Il sibilo delle cellule fotoelettriche mi svegliò. Luce.

Lo sguardo si perdeva lontano, all’orizzonte della grande distesa. Tutto era illuminato da un pallido ma scintillante sole, quasi come fosse primavera. Restai ad osservare la città ancora crogiolarsi del lungo sonno notturno per poi esplodere in un mare di rumori simili agli ingranaggi del grande orologio che scandiva lo scorrere del tempo, nella mia stanza da letto. Una leggera foschia avvolgeva il tutto rendendolo ancora più soave, quasi piacevole. Era molto presto, l’attimo di transizione dal buio totale alla luce giallognola del giorno.

Il Mom aveva naturalmente e senza disturbarmi attivato l’intera struttura che mi cullava. Era già in atto il processo per il mio riequilibro alla vita normale e terrena. Reale.

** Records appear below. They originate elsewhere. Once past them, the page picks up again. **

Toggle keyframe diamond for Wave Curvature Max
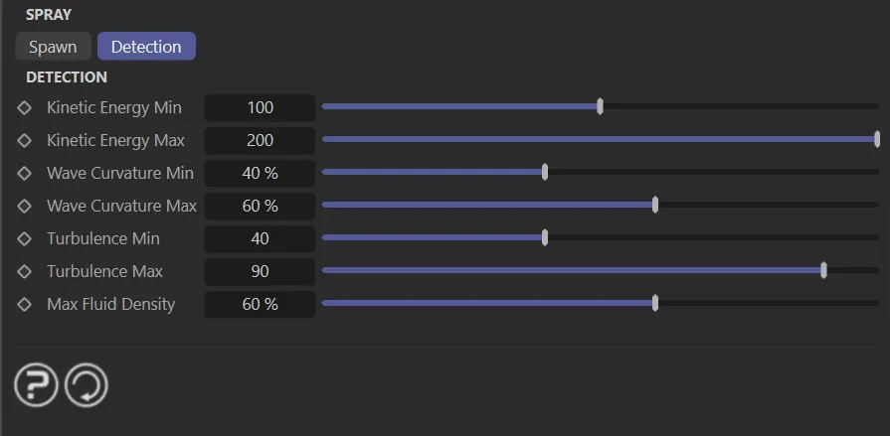The width and height of the screenshot is (890, 436). point(25,206)
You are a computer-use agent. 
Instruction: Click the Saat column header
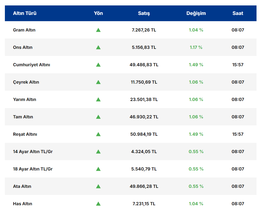pyautogui.click(x=238, y=13)
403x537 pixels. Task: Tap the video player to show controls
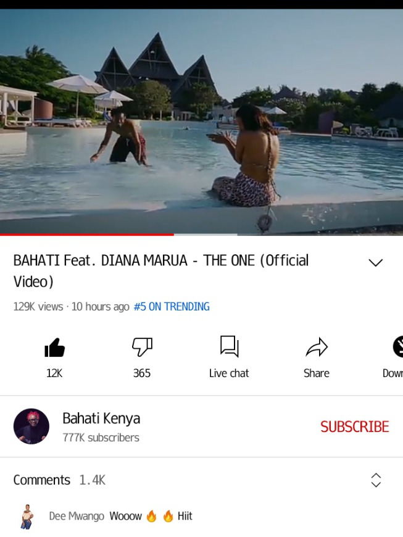pyautogui.click(x=201, y=122)
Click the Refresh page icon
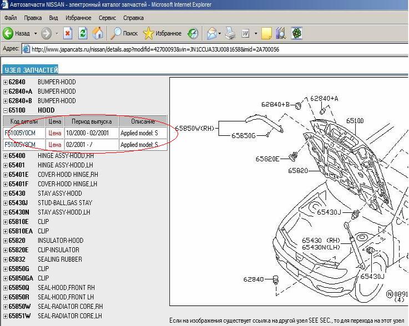 coord(83,33)
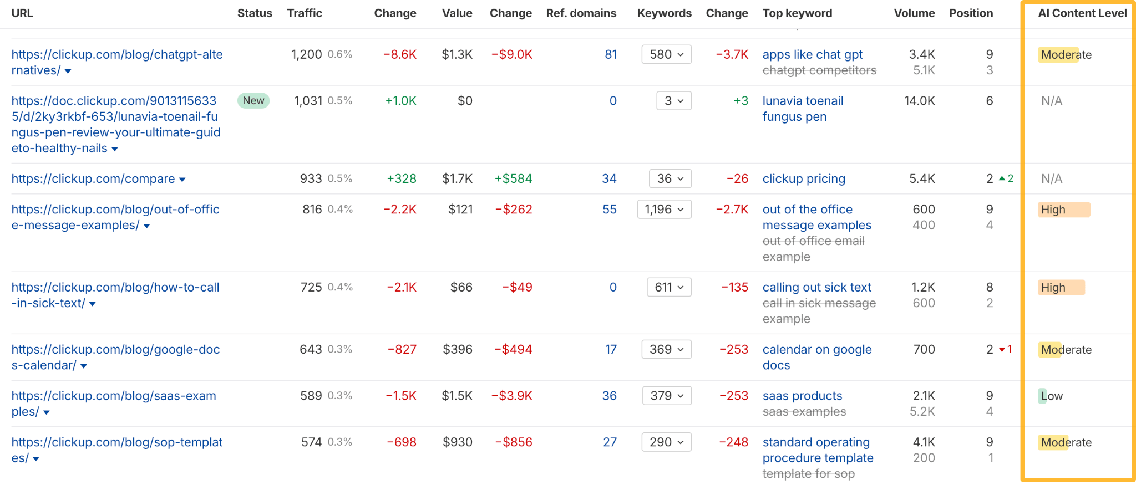Click caret beside google-docs-calendar URL
The width and height of the screenshot is (1136, 485).
point(84,366)
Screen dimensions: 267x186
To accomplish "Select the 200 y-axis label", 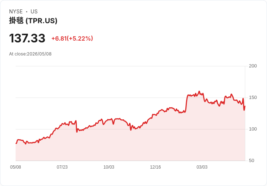I will click(x=253, y=66).
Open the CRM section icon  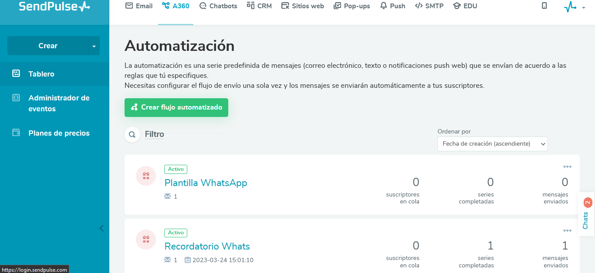252,6
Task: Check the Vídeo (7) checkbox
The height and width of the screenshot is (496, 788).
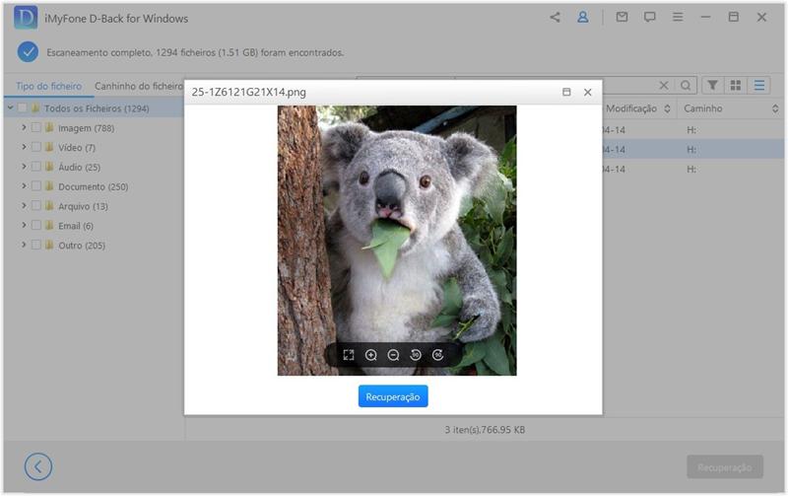Action: coord(36,148)
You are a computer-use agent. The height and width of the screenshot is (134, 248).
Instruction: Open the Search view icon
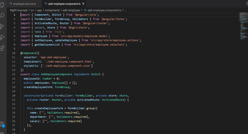[2, 16]
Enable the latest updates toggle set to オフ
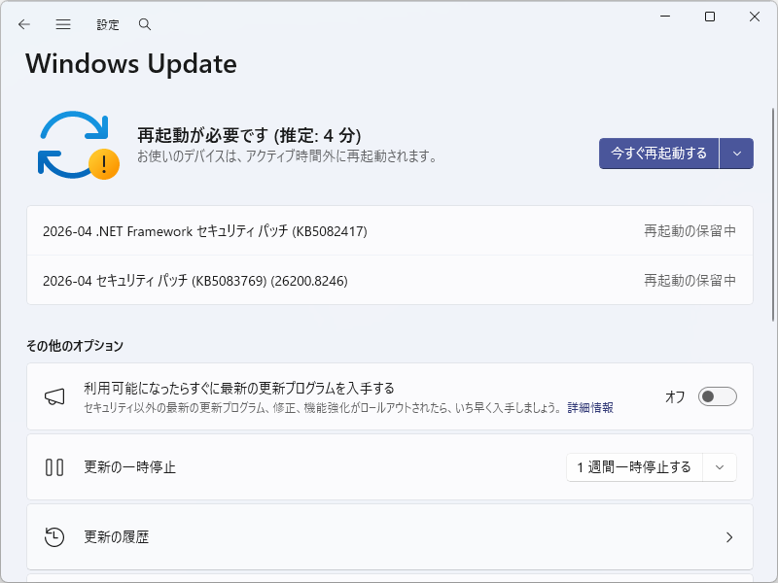The image size is (778, 583). [x=717, y=396]
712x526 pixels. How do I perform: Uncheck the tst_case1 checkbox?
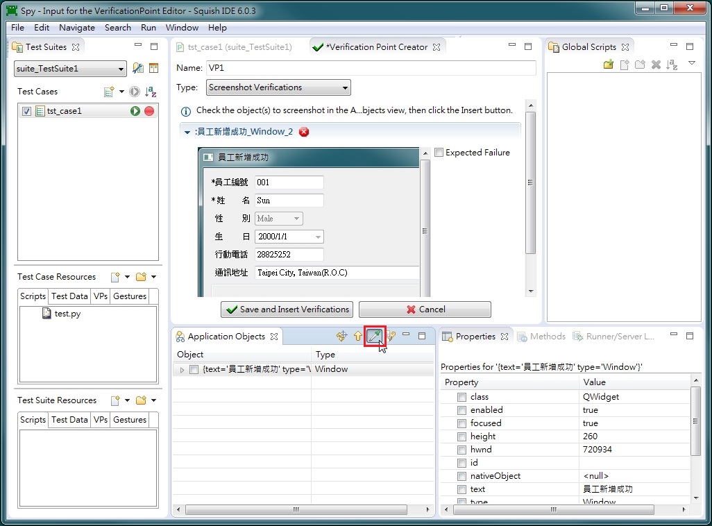[26, 110]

L’aria era così fresca che lasciai per qualche istante il portellone aperto, per godermi quello spruzzo di vita ancora per qualche istante. Decise il Mom a richiuderlo e l’odore del caffè già pronto mi riportò, come ogni mattina al pensiero della vecchia famiglia, risveglio, lavoro.

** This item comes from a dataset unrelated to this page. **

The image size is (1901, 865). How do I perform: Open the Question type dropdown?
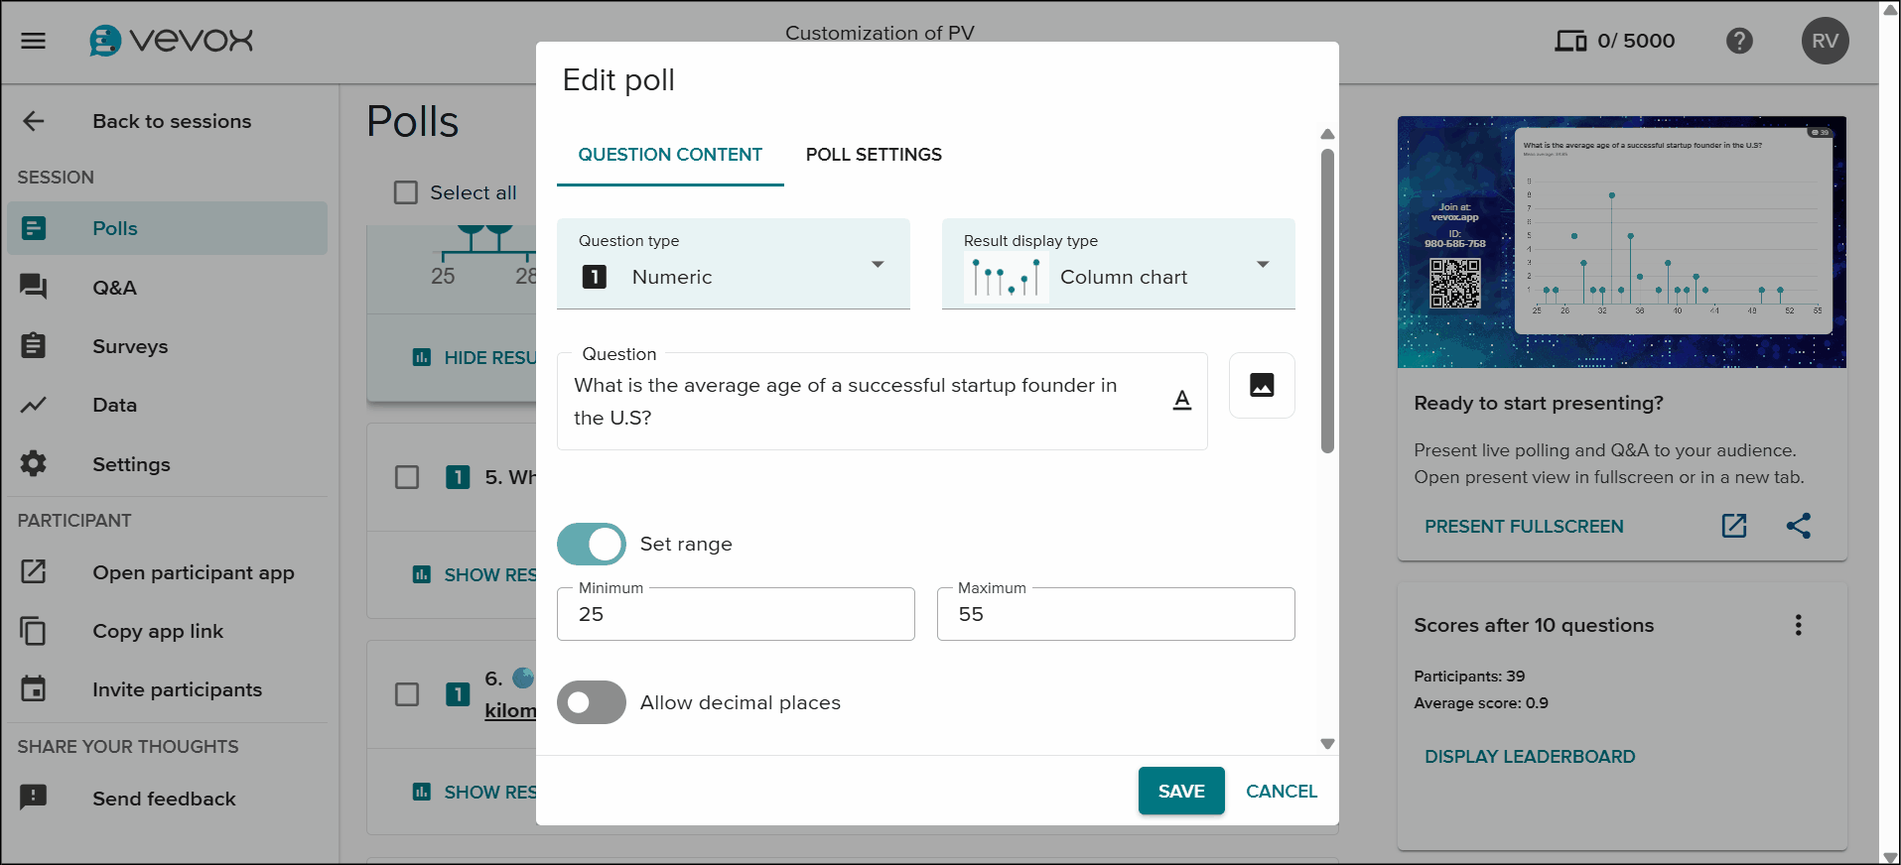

Il Mon si accese e incominciò a dettare le fila per lo svolgimento della giornata, ma avevo imparato a registrare il tutto. Odiavo incontrare qualcuno prima del caffè - sigaretta. Assaporando il miscuglio interno di buon tabacco, forse tedesco e il gradevole sapore del caffè italiano, ripensai al viaggio notturno, al dispendio di energie, la crisi del risveglio. Coscienza.

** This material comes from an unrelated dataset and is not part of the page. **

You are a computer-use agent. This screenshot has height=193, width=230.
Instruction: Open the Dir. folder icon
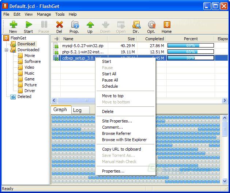pos(136,26)
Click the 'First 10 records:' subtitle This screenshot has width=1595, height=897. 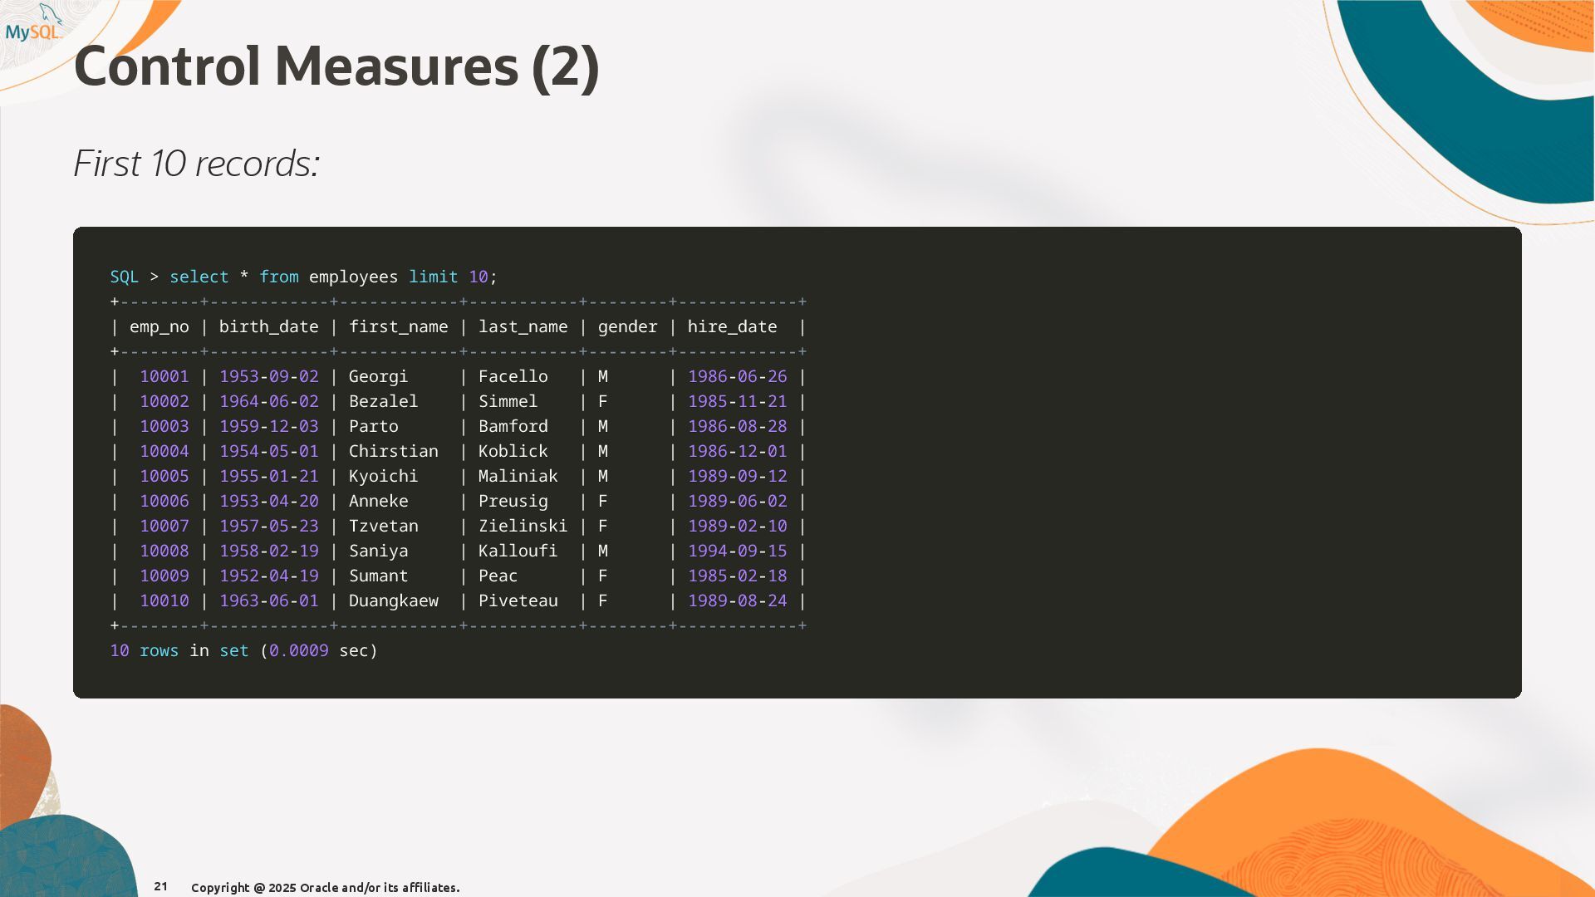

Il Mon impartiva velocemente gli ordini. Presi due Smart e mi misi all’opera. Il mio compito era quello di selezionare le diverse esigenze del pubblico, sapendo anche che comunque solo una parte della selezione avrebbe avuto buon fine. Erano diversi anni che facevo parte dell’organizzazione, non si stava male, tutto sommato molto meglio di eventuali controlli interni, questionari, domande risposte. Comunicazione.

Mi definivo normale, ma comunicare non era certo il mio forte. Insomma non mi piaceva tanto parlare. Altri facevano domande e catalogavano risposte. Io usufruivo del database per creare poi profili, identità, gusti. Manipolavo.

Il Mon scorreva veloce. L’unico problema era appunto stare dietro ai dati che venivano indirizzati al mio server. Il tempo non era necessario per riuscire fisicamente e fisiologicamente a strutturare tutto in maniera adeguata. Non potevo utilizzare IA, le intelligenze artificiali che avevamo a disposizione, il risultato sarebbe stato troppo complesso, poco riportabile all’essere umano normale. Inferiore.

Il problema più importante erano gli occhi, difatti mentre il Mon sparava dati non potevi sottrarti alla loro visione neanche per un secondo. Questo voleva dire non poter fisicamente chiudere gli occhi con conseguenti problemi alla vista e lacrimazione continua. Ovviamente avevo un apposito visore che permetteva al bulbo oculare di non danneggiarsi troppo anche se quando il Mon si scollegava bisognava rimanere al buio per almeno trenta minuti, rischio di cecità. Avevo ormai fatto diverse operazioni agli occhi e li avevo sostituiti un paio di volte, ma questo significava indebolire il nervo ottico e quello lo si poteva sostituire solo una volta. Avevo a disposizione un nervo artificiale, ma la visione con questo non era ottimale, nonostante lo usassi spesso per le ricerche più veloci e la consultazione di banche protette.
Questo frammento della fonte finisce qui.